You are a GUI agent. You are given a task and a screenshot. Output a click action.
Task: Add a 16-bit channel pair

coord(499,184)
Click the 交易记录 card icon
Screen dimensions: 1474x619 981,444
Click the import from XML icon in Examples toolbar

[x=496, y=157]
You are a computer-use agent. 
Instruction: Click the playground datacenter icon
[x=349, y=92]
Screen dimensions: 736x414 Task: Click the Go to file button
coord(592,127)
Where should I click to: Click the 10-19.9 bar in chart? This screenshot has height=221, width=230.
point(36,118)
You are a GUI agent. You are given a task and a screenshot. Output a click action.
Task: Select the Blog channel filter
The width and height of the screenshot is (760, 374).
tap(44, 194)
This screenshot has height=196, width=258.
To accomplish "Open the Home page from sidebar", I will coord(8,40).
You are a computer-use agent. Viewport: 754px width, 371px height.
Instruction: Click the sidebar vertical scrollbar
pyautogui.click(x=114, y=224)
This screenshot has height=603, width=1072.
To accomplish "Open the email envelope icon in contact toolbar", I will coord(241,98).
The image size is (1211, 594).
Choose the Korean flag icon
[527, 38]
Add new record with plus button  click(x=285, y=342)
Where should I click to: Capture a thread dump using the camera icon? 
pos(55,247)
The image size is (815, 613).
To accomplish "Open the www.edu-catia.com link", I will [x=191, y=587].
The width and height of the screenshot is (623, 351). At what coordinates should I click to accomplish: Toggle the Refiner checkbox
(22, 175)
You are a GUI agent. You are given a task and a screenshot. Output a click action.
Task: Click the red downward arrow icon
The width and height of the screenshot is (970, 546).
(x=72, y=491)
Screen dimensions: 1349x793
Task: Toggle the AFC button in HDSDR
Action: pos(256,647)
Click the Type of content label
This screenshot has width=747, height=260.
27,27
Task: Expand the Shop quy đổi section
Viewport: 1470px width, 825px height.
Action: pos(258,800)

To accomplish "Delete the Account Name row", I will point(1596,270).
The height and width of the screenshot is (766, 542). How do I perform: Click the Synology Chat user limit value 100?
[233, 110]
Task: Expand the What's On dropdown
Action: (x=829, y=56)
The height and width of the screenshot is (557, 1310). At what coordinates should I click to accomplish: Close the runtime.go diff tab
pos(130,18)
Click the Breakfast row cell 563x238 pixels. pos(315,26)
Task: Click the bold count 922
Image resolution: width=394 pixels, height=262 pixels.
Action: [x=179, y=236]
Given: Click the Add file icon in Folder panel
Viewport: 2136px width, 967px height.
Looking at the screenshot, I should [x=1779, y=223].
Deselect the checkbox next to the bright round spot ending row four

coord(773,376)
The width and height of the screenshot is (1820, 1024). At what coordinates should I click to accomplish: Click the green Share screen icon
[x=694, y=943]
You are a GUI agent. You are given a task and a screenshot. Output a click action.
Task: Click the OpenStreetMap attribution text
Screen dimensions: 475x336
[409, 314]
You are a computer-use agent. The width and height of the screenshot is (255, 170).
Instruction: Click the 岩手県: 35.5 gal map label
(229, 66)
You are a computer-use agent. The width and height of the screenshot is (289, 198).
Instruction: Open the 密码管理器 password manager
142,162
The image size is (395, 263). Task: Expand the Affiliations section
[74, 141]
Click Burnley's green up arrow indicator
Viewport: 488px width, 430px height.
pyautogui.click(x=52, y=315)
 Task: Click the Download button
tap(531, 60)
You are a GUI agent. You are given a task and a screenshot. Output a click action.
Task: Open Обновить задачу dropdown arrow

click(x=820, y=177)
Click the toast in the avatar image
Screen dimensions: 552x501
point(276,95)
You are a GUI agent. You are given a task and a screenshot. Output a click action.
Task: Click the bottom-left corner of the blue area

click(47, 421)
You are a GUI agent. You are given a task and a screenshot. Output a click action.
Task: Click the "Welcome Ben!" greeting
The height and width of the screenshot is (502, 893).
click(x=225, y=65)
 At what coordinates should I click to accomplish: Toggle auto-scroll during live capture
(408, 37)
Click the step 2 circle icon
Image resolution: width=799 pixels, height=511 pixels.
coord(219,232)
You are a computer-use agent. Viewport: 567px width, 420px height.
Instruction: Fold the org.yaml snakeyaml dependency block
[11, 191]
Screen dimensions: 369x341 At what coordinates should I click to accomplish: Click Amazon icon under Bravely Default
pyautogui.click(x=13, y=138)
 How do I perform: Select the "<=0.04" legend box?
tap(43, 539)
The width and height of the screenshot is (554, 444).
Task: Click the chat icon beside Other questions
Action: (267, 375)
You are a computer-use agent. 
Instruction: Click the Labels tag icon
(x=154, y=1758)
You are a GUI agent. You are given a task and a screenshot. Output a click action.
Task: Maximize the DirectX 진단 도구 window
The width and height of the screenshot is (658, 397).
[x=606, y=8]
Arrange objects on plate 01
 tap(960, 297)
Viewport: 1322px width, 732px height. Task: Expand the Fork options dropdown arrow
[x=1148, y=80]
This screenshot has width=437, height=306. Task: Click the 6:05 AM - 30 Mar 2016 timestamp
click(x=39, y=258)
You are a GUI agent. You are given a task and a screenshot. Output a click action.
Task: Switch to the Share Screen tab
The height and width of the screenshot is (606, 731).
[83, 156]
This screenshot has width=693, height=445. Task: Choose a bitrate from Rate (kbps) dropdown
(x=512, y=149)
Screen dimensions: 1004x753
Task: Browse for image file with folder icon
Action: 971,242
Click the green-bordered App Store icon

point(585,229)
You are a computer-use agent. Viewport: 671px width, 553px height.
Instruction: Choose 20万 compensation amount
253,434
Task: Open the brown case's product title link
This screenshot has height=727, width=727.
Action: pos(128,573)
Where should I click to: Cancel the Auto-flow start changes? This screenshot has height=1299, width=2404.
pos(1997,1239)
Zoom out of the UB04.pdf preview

================================

Yukarıdaki materyalin tüm satırlarını hiçbir değişiklik yapmadan olduğu gibi geri verin.

You are a GUI agent. You are given a task and a screenshot. Output a click action.
Task: Add a 16-bit channel pair

coord(499,184)
Click the 交易记录 card icon
Screen dimensions: 1474x619 981,444
Click the import from XML icon in Examples toolbar

[x=496, y=157]
You are a computer-use agent. 
Instruction: Click the playground datacenter icon
[x=349, y=92]
Screen dimensions: 736x414 Task: Click the Go to file button
coord(592,127)
Where should I click to: Click the 10-19.9 bar in chart? This screenshot has height=221, width=230.
point(36,118)
You are a GUI agent. You are given a task and a screenshot. Output a click action.
Task: Select the Blog channel filter
The width and height of the screenshot is (760, 374).
tap(44, 194)
This screenshot has height=196, width=258.
To accomplish "Open the Home page from sidebar", I will coord(8,40).
You are a computer-use agent. Viewport: 754px width, 371px height.
Instruction: Click the sidebar vertical scrollbar
pyautogui.click(x=114, y=224)
This screenshot has height=603, width=1072.
To accomplish "Open the email envelope icon in contact toolbar", I will coord(241,98).
The image size is (1211, 594).
Choose the Korean flag icon
[527, 38]
Add new record with plus button  click(x=285, y=342)
Where should I click to: Capture a thread dump using the camera icon? 
pos(55,247)
The image size is (815, 613).
To accomplish "Open the www.edu-catia.com link", I will [x=191, y=587].
The width and height of the screenshot is (623, 351). At what coordinates should I click to accomplish: Toggle the Refiner checkbox
(22, 175)
You are a GUI agent. You are given a task and a screenshot. Output a click action.
Task: Click the red downward arrow icon
The width and height of the screenshot is (970, 546).
(x=72, y=491)
Screen dimensions: 1349x793
Task: Toggle the AFC button in HDSDR
Action: pos(256,647)
Click the Type of content label
This screenshot has width=747, height=260.
27,27
Task: Expand the Shop quy đổi section
Viewport: 1470px width, 825px height.
Action: pos(258,800)

To accomplish "Delete the Account Name row", I will point(1596,270).
The height and width of the screenshot is (766, 542). How do I perform: Click the Synology Chat user limit value 100?
[233, 110]
Task: Expand the What's On dropdown
Action: (x=829, y=56)
The height and width of the screenshot is (557, 1310). At what coordinates should I click to accomplish: Close the runtime.go diff tab
pos(130,18)
Click the Breakfast row cell 563x238 pixels. pos(315,26)
Task: Click the bold count 922
Image resolution: width=394 pixels, height=262 pixels.
Action: [x=179, y=236]
Given: Click the Add file icon in Folder panel
Viewport: 2136px width, 967px height.
Looking at the screenshot, I should [x=1779, y=223].
Deselect the checkbox next to the bright round spot ending row four

coord(773,376)
The width and height of the screenshot is (1820, 1024). At what coordinates should I click to accomplish: Click the green Share screen icon
[x=694, y=943]
You are a GUI agent. You are given a task and a screenshot. Output a click action.
Task: Click the OpenStreetMap attribution text
Screen dimensions: 475x336
[409, 314]
You are a computer-use agent. The width and height of the screenshot is (255, 170).
Instruction: Click the 岩手県: 35.5 gal map label
(229, 66)
You are a computer-use agent. The width and height of the screenshot is (289, 198).
Instruction: Open the 密码管理器 password manager
142,162
The image size is (395, 263). Task: Expand the Affiliations section
[74, 141]
Click Burnley's green up arrow indicator
Viewport: 488px width, 430px height.
pyautogui.click(x=52, y=315)
 Task: Click the Download button
tap(531, 60)
You are a GUI agent. You are given a task and a screenshot. Output a click action.
Task: Open Обновить задачу dropdown arrow

click(x=820, y=177)
Click the toast in the avatar image
Screen dimensions: 552x501
point(276,95)
You are a GUI agent. You are given a task and a screenshot. Output a click action.
Task: Click the bottom-left corner of the blue area

click(47, 421)
You are a GUI agent. You are given a task and a screenshot. Output a click action.
Task: Click the "Welcome Ben!" greeting
The height and width of the screenshot is (502, 893).
click(x=225, y=65)
 At what coordinates should I click to accomplish: Toggle auto-scroll during live capture
(408, 37)
Click the step 2 circle icon
Image resolution: width=799 pixels, height=511 pixels.
coord(219,232)
You are a computer-use agent. Viewport: 567px width, 420px height.
Instruction: Fold the org.yaml snakeyaml dependency block
[11, 191]
Screen dimensions: 369x341 At what coordinates should I click to accomplish: Click Amazon icon under Bravely Default
pyautogui.click(x=13, y=138)
 How do I perform: Select the "<=0.04" legend box?
tap(43, 539)
The width and height of the screenshot is (554, 444).
Task: Click the chat icon beside Other questions
Action: (267, 375)
You are a computer-use agent. 
Instruction: Click the Labels tag icon
(x=154, y=1758)
You are a GUI agent. You are given a task and a screenshot. Output a click action.
Task: Maximize the DirectX 진단 도구 window
The width and height of the screenshot is (658, 397).
[x=606, y=8]
Arrange objects on plate 01
 tap(960, 297)
Viewport: 1322px width, 732px height. Task: Expand the Fork options dropdown arrow
[x=1148, y=80]
This screenshot has width=437, height=306. Task: Click the 6:05 AM - 30 Mar 2016 timestamp
click(x=39, y=258)
You are a GUI agent. You are given a task and a screenshot. Output a click action.
Task: Switch to the Share Screen tab
The height and width of the screenshot is (606, 731).
[83, 156]
This screenshot has width=693, height=445. Task: Choose a bitrate from Rate (kbps) dropdown
(x=512, y=149)
Screen dimensions: 1004x753
Task: Browse for image file with folder icon
Action: 971,242
Click the green-bordered App Store icon

point(585,229)
You are a computer-use agent. Viewport: 671px width, 553px height.
Instruction: Choose 20万 compensation amount
253,434
Task: Open the brown case's product title link
This screenshot has height=727, width=727.
Action: pos(128,573)
Where should I click to: Cancel the Auto-flow start changes? This screenshot has height=1299, width=2404.
pos(1997,1239)
Zoom out of the UB04.pdf preview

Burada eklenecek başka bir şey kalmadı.